Es soll hier nicht darum gehen, welche Fassung „besser“ ist; ich möchte lediglich ein paar Aspekte beleuchten. Eins aber vorab: Ich habe mit Menschen gesprochen, die nur den Film kennen – und die waren ziemlich sauer. Doch der Reihe nach.

Olivia Viewegs Comic erschien 2018 bei Carlsen und war mehr als nur ein Achtungserfolg im Grenzbereich zum Manga. Der Film „Endzeit“ kam Ende August 2019 in (ausgewählte) deutsche Kinos, das Drehbuch stammt von Olivia Vieweg!

Ich habe ENDZEIT bei Erscheinen für COMIXENE porträtiert („Von der Poesie der Apokalypse“) und war richtig heiß auf den Film, auf den ich lange gewartet habe.

Der Comic nämlich ist auf geniale Weise reduziert und schickt zwei ungleiche Frauen auf eine Suche nach sich selbst durch einen magisch-schönen Sommer in Ostdeutschland.

Sie sehen schon am Look, der in keinster Weise realistisch ist, dass der Film völlig anders vorgehen muss (wenn er kein Zeichentrick sein will).

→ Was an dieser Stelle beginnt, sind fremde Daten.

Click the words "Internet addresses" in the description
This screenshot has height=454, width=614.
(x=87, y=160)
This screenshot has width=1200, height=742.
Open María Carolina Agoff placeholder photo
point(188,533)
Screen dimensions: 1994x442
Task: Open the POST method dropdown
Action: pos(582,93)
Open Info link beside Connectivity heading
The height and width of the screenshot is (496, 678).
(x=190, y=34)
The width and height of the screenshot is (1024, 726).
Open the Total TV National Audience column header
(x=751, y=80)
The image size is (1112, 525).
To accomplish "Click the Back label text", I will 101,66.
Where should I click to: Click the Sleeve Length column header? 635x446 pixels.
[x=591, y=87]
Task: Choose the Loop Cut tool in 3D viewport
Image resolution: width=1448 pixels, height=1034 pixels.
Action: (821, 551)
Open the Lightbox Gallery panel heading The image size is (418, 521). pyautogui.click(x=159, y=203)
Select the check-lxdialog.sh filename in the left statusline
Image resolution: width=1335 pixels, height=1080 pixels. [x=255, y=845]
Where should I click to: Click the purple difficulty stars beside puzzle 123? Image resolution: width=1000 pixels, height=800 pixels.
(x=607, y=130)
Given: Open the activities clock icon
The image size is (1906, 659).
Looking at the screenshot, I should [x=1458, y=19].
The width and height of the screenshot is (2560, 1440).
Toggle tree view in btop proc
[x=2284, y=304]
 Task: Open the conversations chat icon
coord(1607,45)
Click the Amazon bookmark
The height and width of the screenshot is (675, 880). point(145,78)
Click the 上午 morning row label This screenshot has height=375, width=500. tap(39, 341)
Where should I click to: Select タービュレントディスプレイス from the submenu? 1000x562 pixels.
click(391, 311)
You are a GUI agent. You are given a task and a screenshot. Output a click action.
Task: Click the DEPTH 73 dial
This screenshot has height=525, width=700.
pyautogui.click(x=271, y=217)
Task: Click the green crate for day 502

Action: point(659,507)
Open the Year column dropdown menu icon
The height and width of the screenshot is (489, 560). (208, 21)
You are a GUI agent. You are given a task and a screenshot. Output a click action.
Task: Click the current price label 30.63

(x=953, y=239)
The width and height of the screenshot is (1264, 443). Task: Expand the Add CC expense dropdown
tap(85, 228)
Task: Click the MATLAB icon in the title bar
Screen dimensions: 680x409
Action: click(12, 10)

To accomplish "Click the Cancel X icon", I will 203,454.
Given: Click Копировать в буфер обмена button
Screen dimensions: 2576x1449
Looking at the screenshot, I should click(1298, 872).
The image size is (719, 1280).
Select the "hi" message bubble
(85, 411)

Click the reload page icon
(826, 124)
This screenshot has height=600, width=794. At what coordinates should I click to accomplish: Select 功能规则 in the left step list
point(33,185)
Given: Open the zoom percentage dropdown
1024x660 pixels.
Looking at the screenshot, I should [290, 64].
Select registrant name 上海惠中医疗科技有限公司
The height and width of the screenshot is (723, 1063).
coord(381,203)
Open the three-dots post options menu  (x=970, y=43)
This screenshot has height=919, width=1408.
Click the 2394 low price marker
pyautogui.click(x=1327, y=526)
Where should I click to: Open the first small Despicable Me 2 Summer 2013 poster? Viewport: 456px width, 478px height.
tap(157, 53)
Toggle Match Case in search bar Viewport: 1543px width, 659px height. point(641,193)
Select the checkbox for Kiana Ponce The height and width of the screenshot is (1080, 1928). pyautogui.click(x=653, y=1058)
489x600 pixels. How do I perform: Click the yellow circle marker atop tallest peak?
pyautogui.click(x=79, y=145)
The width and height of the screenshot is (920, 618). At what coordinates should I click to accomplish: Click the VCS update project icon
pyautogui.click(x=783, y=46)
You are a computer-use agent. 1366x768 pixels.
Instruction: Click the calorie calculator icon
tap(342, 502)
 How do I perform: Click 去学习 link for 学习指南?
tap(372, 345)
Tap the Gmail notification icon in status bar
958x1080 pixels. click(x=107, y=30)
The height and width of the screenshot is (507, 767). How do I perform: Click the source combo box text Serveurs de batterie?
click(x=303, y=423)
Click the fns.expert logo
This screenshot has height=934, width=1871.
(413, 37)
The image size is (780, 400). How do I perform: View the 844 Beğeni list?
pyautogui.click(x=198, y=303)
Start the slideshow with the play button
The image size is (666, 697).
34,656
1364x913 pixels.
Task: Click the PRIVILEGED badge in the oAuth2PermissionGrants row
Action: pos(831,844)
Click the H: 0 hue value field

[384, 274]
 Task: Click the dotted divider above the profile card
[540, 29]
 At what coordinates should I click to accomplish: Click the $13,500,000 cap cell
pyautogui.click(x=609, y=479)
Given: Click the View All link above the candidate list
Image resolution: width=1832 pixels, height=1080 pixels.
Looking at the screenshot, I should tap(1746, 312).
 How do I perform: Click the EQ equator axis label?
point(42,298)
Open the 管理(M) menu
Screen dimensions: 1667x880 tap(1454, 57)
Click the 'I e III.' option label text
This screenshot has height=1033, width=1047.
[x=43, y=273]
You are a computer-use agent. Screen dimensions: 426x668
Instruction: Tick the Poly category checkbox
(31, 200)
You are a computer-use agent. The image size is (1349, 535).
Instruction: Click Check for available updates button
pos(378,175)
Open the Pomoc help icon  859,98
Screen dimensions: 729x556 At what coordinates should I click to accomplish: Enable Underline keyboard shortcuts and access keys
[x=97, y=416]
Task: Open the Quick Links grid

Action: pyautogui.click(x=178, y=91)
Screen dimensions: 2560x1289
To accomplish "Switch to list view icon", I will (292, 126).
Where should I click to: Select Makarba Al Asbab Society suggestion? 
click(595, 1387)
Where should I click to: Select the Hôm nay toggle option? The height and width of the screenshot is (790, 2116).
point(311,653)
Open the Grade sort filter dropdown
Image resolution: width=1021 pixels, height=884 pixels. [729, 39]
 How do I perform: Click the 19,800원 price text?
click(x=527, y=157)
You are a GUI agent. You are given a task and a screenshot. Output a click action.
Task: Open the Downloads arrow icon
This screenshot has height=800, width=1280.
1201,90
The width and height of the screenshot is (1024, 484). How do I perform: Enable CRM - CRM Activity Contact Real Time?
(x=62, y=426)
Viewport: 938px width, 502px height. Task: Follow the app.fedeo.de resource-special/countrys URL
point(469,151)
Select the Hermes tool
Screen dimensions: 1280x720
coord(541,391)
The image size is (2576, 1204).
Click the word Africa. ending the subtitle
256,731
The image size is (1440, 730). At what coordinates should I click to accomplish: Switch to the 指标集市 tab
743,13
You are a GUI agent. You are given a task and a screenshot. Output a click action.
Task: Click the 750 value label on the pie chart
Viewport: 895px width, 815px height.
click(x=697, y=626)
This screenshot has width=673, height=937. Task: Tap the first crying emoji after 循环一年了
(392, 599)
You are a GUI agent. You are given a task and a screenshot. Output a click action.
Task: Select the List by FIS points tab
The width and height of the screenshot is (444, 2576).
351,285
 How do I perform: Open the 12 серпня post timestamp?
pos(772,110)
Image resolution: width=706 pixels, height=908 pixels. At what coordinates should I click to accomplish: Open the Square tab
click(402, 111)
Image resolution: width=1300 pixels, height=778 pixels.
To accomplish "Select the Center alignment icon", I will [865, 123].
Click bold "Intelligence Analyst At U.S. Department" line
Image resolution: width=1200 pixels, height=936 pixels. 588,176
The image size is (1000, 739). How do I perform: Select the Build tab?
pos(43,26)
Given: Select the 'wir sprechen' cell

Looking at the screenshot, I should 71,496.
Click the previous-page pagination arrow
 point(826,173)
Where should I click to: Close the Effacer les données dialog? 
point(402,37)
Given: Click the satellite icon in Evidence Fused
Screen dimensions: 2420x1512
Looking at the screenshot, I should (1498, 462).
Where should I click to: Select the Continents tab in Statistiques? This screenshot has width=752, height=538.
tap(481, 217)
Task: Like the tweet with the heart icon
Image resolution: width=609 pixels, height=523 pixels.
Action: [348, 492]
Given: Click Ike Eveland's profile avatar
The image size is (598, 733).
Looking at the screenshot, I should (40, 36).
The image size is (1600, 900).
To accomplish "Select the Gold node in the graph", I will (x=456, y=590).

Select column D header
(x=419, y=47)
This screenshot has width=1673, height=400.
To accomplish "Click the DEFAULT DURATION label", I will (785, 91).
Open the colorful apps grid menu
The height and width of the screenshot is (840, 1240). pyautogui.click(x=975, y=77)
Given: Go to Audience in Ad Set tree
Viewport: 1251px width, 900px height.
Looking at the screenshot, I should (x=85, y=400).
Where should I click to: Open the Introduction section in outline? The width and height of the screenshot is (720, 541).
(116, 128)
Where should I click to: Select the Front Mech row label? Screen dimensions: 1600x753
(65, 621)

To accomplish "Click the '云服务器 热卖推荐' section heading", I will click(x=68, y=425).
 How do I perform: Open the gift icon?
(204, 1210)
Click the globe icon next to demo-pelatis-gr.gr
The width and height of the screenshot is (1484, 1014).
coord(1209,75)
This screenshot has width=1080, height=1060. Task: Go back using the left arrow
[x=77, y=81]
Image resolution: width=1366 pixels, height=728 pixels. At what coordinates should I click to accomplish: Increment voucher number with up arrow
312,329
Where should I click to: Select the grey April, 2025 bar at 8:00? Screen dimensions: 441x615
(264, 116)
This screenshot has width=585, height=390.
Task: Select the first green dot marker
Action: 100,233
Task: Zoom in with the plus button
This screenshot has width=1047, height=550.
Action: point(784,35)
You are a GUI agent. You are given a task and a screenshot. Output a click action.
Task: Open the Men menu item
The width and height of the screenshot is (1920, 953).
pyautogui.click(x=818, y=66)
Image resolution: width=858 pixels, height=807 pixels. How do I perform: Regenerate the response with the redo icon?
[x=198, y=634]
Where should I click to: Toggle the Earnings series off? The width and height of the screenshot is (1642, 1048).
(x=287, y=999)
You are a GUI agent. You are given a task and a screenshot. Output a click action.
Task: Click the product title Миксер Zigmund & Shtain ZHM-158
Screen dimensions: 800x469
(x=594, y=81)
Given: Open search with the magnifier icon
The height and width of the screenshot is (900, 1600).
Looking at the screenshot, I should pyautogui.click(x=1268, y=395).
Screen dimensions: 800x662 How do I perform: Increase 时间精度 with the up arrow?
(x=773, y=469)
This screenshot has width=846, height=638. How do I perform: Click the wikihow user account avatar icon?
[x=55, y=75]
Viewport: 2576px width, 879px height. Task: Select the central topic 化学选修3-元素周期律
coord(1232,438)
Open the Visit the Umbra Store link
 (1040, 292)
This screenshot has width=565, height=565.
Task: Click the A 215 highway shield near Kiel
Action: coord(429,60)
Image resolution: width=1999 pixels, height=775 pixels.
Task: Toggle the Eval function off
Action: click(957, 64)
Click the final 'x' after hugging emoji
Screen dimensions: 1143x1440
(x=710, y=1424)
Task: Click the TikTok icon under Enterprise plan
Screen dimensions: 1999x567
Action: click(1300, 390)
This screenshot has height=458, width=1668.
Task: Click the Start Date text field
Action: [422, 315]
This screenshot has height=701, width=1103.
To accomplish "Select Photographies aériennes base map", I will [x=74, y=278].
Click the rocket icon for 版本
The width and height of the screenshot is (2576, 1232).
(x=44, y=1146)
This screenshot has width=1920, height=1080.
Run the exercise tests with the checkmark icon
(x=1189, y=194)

Dem Team um Carolina Hellsgård (Regie), Leah Striker (Kamera) und Ruth Schönegge/ Julia Oehring (Schnitt) gelingt eine packende und faszinierende Atmosphäre, die gekonnt auf dem Grat zwischen traumatischem Alltagsdrama und sensationsbewusster Apokalypse wandelt.

Vivi (Gro Swantje Kohlhof) und Eva (Maja Lehrer).

Naturfilm mit Zombies

Äußerst relevant ist jedoch die Gewichtung: „Endzeit“ ist zuerst ein Werk voller Naturmystik, in dem letzte Menschen herumirren. Nebenher ist es noch Zombieapokalypse, die aber nie erklärt wird. Es gibt auch nur sechs (sehr kurze!) Konfrontationen mit Untoten, die jeden Zombiefan enttäuschen werden.

Ich persönlich fand alle sechs Szenen toll gemacht, sehr stimmig und auch spannend – aber für die Splatter-Gourmets dürften das nur Horsd’œuvres sein.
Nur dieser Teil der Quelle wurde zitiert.